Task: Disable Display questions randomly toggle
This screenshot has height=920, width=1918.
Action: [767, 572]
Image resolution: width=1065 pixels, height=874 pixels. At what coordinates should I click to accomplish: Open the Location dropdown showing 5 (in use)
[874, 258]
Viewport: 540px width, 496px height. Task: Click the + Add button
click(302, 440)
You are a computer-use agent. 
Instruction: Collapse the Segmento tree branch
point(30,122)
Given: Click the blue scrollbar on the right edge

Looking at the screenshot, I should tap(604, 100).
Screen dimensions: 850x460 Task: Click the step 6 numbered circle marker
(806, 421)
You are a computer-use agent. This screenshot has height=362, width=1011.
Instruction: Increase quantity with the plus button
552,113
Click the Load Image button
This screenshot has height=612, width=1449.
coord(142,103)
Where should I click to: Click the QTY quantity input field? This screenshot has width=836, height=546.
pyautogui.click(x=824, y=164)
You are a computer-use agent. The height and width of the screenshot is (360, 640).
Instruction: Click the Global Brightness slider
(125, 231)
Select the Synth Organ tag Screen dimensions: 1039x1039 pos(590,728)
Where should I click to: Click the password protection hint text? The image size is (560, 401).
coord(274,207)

○ ○ ○ ○ ○

▸ **Task prompt**: Write out, word for word, all lines from the line that holds "You are a computer-use agent. The" through the last line of the listing, with both end lines kept.

▸ **Answer to the exercise**:
You are a computer-use agent. The height and width of the screenshot is (360, 640).
Instruction: Click the Global Brightness slider
(125, 231)
Select the Synth Organ tag Screen dimensions: 1039x1039 pos(590,728)
Where should I click to: Click the password protection hint text? The image size is (560, 401).
coord(274,207)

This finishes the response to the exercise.